Byline: Lewis Taylor The Register-Guard

The idea that a documentary can be both educational and entertaining seems to go without saying, but nonfictional films haven't always been given their proper due.

Especially among academics.

Between the years of 1936 and 1938, the late New York cultural anthropologist Margaret Mead helped chart new territory by using film to document her field work in Bali. She made several movies about Balinese dance and later produced films on cross-cultural child rearing and other subjects.

Years later, on her 75th birthday, Mead was honored for her pioneering commitment. The American Museum of Natural History in New York City launched a documentary film festival and named it after her. The event continues today and has since branched out into a traveling festival. It is known as the longest-running showcase for international documentaries.

Now in its 31st year, the Margarat Mead Film Festival brings anthropological films of all stripes to venues across the country. It comes to the University of Oregon in February with three different programs, offering films on everything from bride kidnapping to the links between Rastafarianism and Judaism.

"Film is just a different medium and a different way of learning (than books)," said Sarah McClure, assistant director of public programs for the UO's Museum of Natural and Cultural History, the presenting sponsor of the event. "There's also that element of seeing a film in a group and being able to discuss it."

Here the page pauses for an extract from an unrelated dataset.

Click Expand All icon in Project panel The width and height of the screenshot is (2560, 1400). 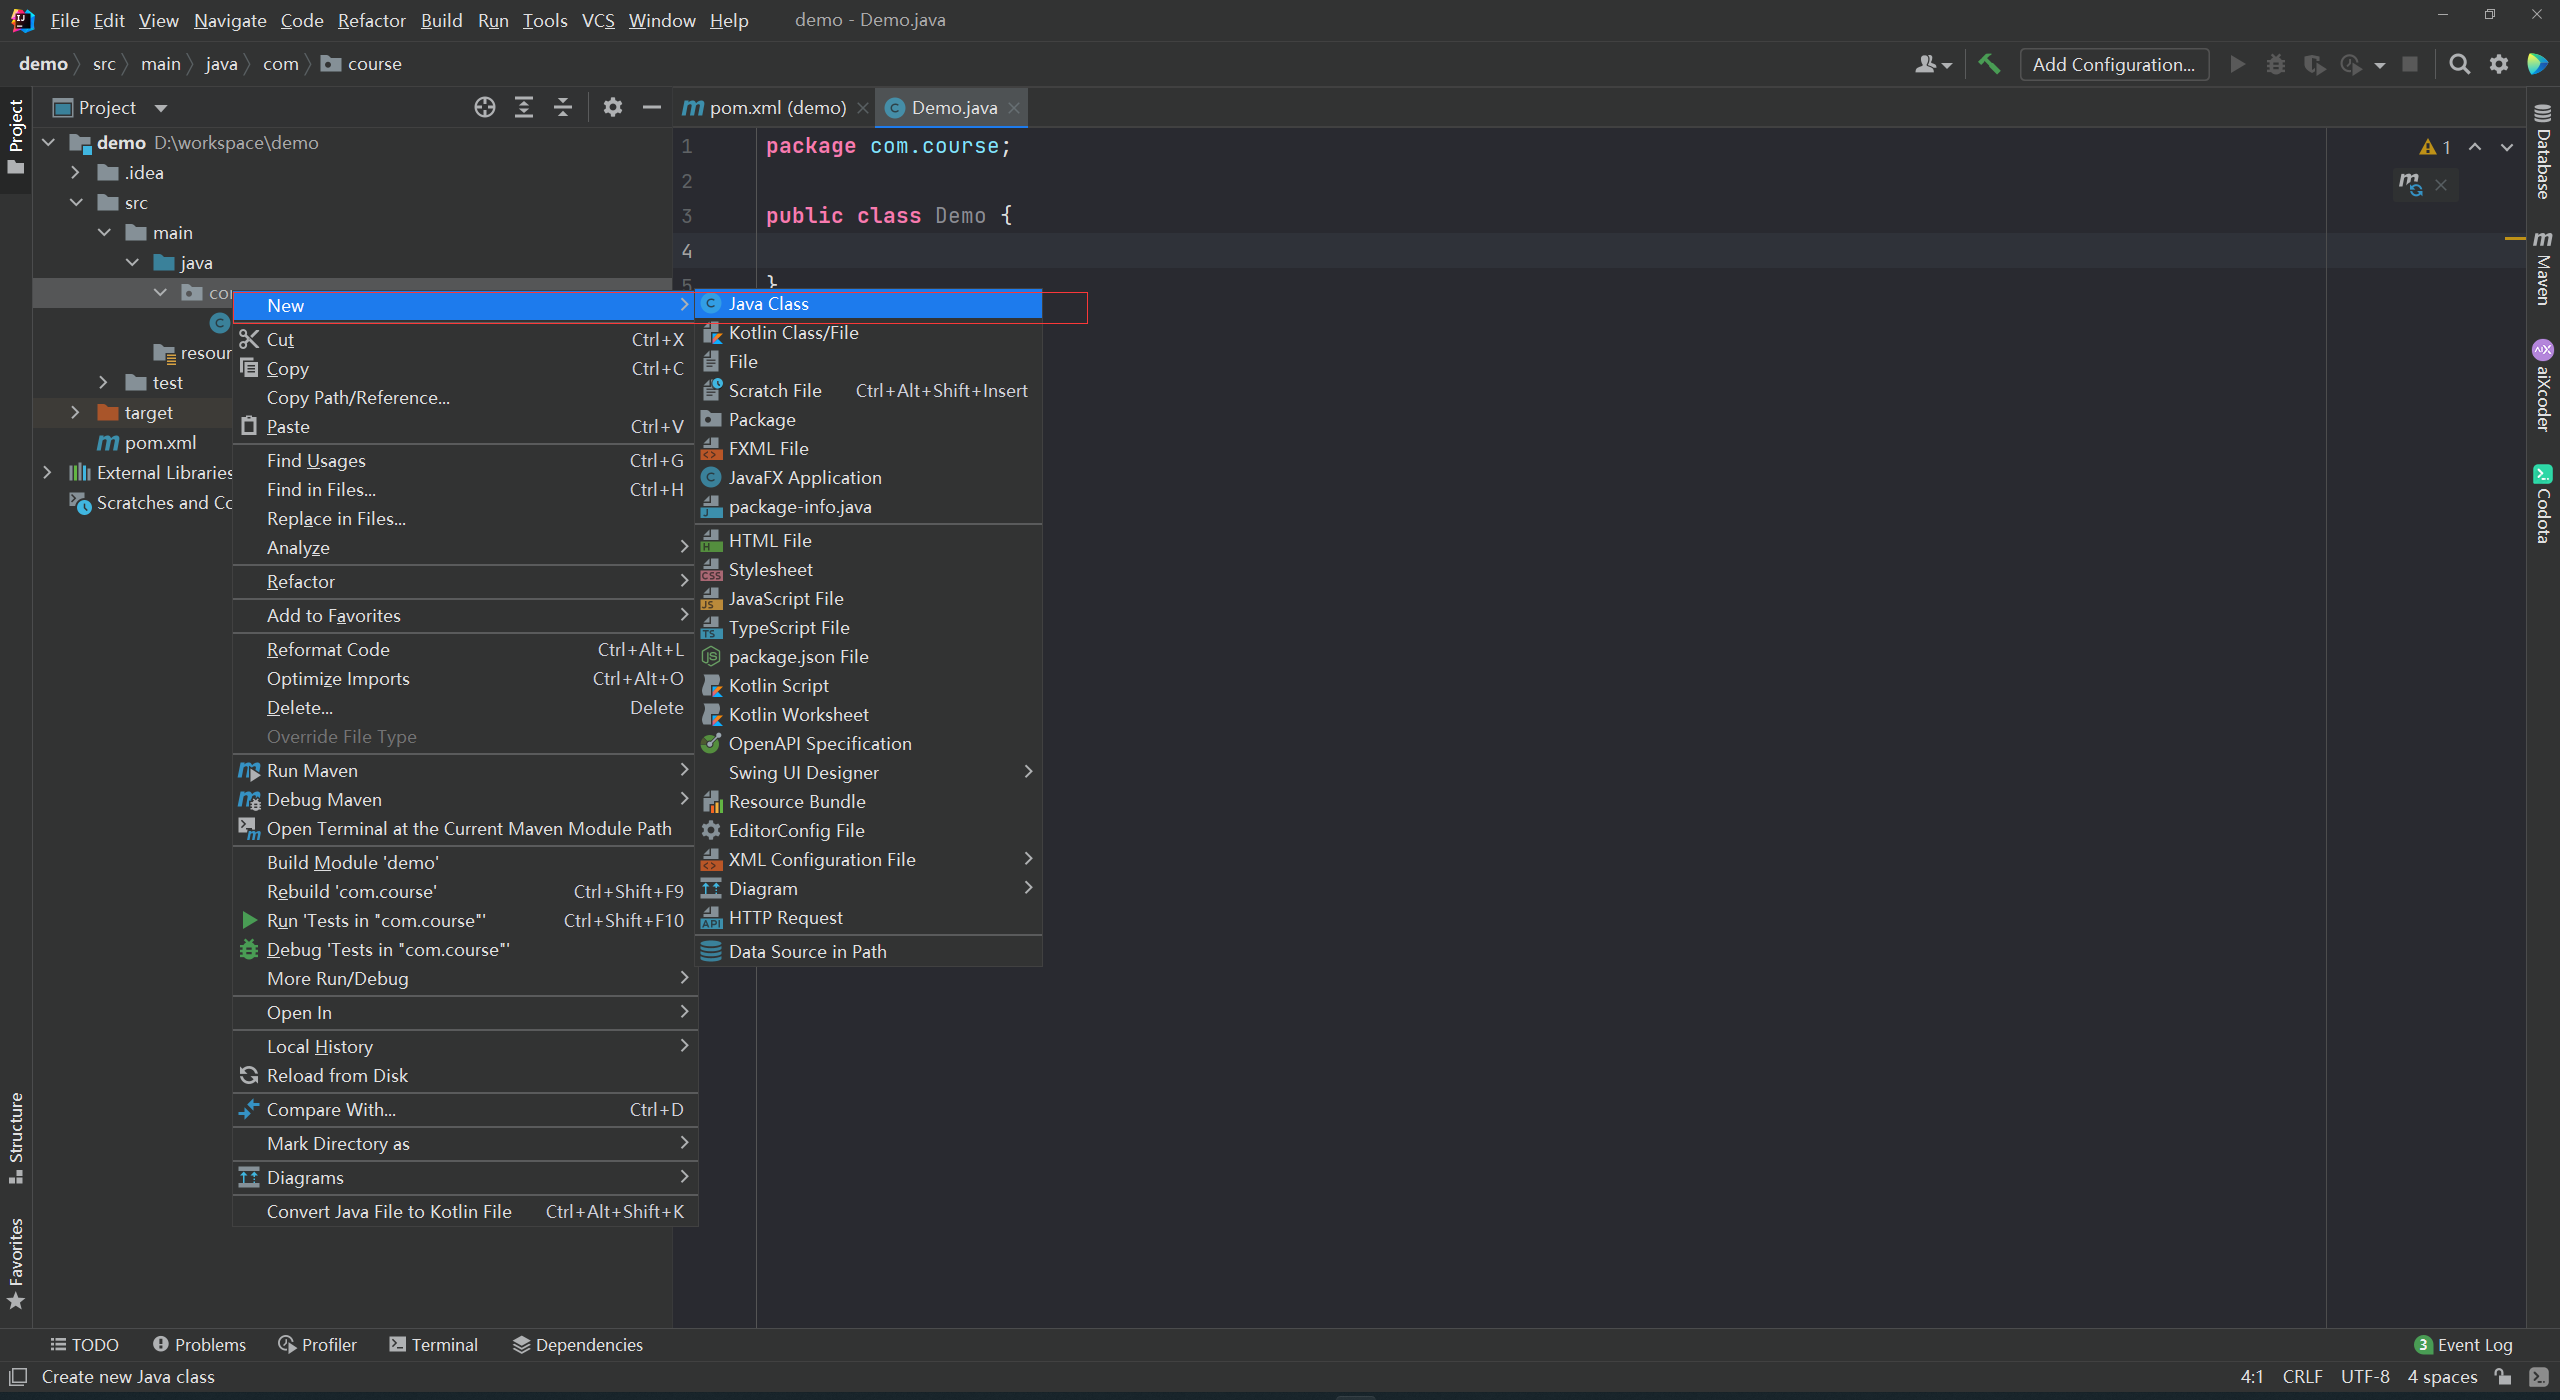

McClure helped select the films from a short list of different programs, choosing those she felt would appeal most to both the campus and the community. She also looked at films that offered tie-ins with the university's academic departments. The festival is co-sponsored by the UO departments of romance languages, English, anthropology and humanities.

The program selection includes a Feb. 9 screening "Al Otro Lado," a movie about an aspiring composer from the drug capital of Mexico. The film explores drug smuggling, illegal immigration and "corrido" music.

On Feb. 16, the movie "Awake Zion" hits the screen, exploring some of the ties between Rastafarians and Jews.